Mit gleichlautenden Urteilen des Landgerichts Frankfurt wurde die DZ Bank gleich in 12 Fällen wegen Prospektfehlern beim DGI-Fonds Nr. 34 dazu verurteilt, die damalige Anlagesumme an die Anleger (Kläger) zurückzuzahlen. Das Urteil wurde am 28. März 2011 verkündet und ist noch nicht rechtskräftig. In der Verhandlung vom 31. Januar 2011 wurden 12 Fälle verschiedener Anleger gleichzeitig verhandelt. Anwalt der Anleger (Kläger) war Rechtsanwalt Andersen, Berlin. Anwalt der unterlegenen DZ Bank (Beklagte) war RA Dr. Lindemann. Ob die DZ-Bank dieses Urteil anerkennt oder in Berufung gehen wird, ist zum jetzigen Zeitpunkt noch offen.

DG-Fonds 35: BGH entscheidet

20. April 2011

Voraussichtlich am 10. Mai 2011 entscheidet der Bundesgerichtshof nach einer zur mündlichen Verhandlung über das Thema Schadensersatz beim  DG-Fonds Nr. 35. In der Verhandlung  geht es um drei Entscheidungen des OLG Frankfurt am Main, in denen der Emissionsprospekt jeweils für fehlerhaft erachtet wurde. Die DZ Bank AG war in diesen Verfahren bereits zum Schadensersatz verurteilt worden. Experten erwarten von dem Urteil des Bundesgerichtshofs eine bedeutende Signalwirkung für alle außergerichtlichen und gerichtlichen Verfahren in Sachen DG-Fonds Nr. 35.

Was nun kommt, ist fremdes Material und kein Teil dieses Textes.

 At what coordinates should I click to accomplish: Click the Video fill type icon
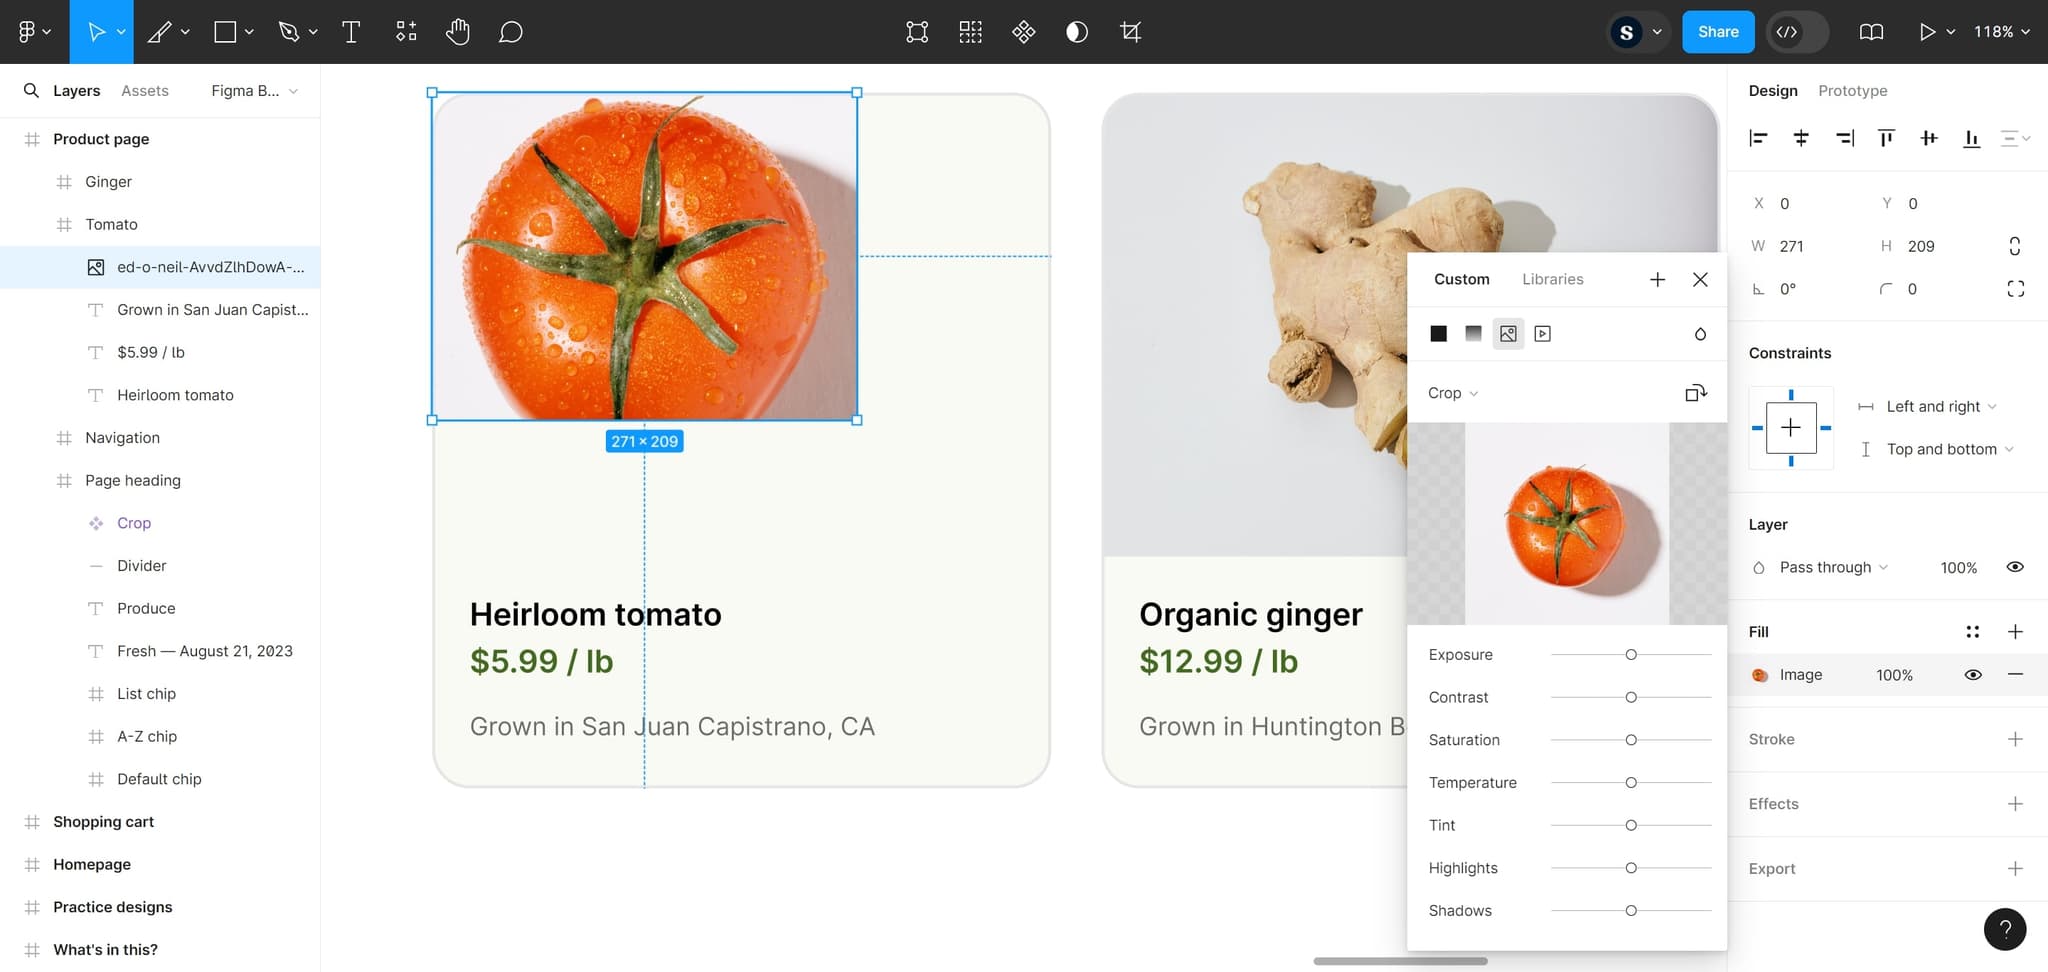(1542, 333)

Mit falschen Versprechungen angelockt

8. April 2011

In den letzten Jahrzehnten haben viele Verbraucher Geld verloren, das sie in geschlossene Immobilienfonds gesteckt hatten. Im Regelfall handelt es sich bei diesen geschlossenen Fonds um unternehmerische Beteiligungen. Anleger haften dann mit dem gesamten Eigenkapital. Manchmal bestehen darüber hinaus sogar noch Nachschusspflichten. Die meisten Verbraucher sind sich dieser Risiken nicht bewusst, denn die Aufklärung über mögliche Verluste ist oftmals dürftig.